■ WHAT TO WORK ON
Return, from the material below, each line in which "Toggle" occurs.

···

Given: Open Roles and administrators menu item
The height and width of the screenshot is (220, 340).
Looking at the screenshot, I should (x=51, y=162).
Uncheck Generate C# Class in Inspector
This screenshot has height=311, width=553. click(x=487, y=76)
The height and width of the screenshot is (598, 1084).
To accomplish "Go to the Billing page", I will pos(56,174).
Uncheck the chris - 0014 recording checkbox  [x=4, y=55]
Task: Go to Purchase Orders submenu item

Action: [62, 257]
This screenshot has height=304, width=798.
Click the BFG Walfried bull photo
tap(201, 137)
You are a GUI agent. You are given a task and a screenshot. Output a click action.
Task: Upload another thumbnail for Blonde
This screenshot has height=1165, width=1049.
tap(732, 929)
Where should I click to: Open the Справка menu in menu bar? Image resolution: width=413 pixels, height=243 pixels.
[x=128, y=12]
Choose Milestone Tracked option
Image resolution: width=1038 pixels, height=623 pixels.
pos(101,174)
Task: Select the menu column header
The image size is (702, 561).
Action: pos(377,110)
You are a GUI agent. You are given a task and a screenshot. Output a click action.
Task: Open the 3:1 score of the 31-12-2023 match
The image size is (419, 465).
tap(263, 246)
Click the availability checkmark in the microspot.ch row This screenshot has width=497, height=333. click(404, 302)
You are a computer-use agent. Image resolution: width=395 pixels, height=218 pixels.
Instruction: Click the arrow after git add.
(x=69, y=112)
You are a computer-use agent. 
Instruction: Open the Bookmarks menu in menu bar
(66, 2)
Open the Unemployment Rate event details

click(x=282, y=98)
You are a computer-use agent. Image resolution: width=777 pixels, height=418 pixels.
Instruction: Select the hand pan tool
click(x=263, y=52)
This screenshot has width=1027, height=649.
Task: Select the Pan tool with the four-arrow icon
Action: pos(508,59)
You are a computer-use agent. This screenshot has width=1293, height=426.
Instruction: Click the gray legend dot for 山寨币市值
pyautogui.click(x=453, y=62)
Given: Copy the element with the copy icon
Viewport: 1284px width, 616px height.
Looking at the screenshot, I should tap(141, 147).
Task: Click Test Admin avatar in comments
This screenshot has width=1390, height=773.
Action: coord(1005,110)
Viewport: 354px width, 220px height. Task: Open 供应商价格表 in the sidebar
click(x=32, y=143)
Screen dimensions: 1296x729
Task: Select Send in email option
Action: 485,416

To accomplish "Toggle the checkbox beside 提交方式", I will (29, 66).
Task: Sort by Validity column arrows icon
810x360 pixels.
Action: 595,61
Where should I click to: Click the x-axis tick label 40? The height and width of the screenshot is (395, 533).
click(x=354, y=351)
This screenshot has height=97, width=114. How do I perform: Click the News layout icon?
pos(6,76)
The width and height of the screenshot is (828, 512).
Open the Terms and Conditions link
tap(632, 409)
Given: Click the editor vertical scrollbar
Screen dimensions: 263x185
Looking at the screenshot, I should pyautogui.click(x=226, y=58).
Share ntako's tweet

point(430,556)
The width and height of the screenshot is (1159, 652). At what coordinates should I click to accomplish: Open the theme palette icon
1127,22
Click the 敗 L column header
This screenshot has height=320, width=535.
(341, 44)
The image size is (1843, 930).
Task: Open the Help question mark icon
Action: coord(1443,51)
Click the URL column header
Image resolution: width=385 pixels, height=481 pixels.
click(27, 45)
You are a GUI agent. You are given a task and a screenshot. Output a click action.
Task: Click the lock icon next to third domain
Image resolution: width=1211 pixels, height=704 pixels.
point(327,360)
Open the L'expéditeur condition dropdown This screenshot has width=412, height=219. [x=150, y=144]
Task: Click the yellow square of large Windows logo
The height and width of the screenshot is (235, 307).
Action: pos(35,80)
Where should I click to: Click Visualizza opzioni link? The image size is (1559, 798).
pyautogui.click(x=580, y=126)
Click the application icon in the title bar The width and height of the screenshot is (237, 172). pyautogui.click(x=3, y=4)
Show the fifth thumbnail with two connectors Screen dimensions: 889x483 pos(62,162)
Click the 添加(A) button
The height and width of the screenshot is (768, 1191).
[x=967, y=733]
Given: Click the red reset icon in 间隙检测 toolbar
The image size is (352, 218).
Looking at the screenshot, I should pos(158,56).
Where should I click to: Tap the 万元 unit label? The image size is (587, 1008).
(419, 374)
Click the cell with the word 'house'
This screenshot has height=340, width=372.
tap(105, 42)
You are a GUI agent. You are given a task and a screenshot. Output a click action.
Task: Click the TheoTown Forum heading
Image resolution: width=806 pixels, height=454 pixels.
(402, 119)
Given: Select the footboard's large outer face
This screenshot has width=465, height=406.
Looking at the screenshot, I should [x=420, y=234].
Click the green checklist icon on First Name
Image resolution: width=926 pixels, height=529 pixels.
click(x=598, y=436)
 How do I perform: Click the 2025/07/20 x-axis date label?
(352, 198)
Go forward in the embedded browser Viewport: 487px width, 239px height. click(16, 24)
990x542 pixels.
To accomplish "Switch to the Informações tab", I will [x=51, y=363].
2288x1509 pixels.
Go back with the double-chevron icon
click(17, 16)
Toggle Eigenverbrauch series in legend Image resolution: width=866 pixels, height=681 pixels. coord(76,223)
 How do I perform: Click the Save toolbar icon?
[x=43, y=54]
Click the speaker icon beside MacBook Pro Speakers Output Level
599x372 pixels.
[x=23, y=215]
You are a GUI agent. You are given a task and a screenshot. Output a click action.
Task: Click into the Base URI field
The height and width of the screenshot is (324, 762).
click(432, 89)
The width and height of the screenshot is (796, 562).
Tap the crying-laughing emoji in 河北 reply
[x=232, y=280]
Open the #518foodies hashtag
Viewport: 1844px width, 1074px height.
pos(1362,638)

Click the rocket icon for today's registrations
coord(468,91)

···

■ SOLUTION TO THIS TASK
To accomplish "Toggle the checkbox beside 提交方式", I will (29, 66).
Toggle Eigenverbrauch series in legend Image resolution: width=866 pixels, height=681 pixels. coord(76,223)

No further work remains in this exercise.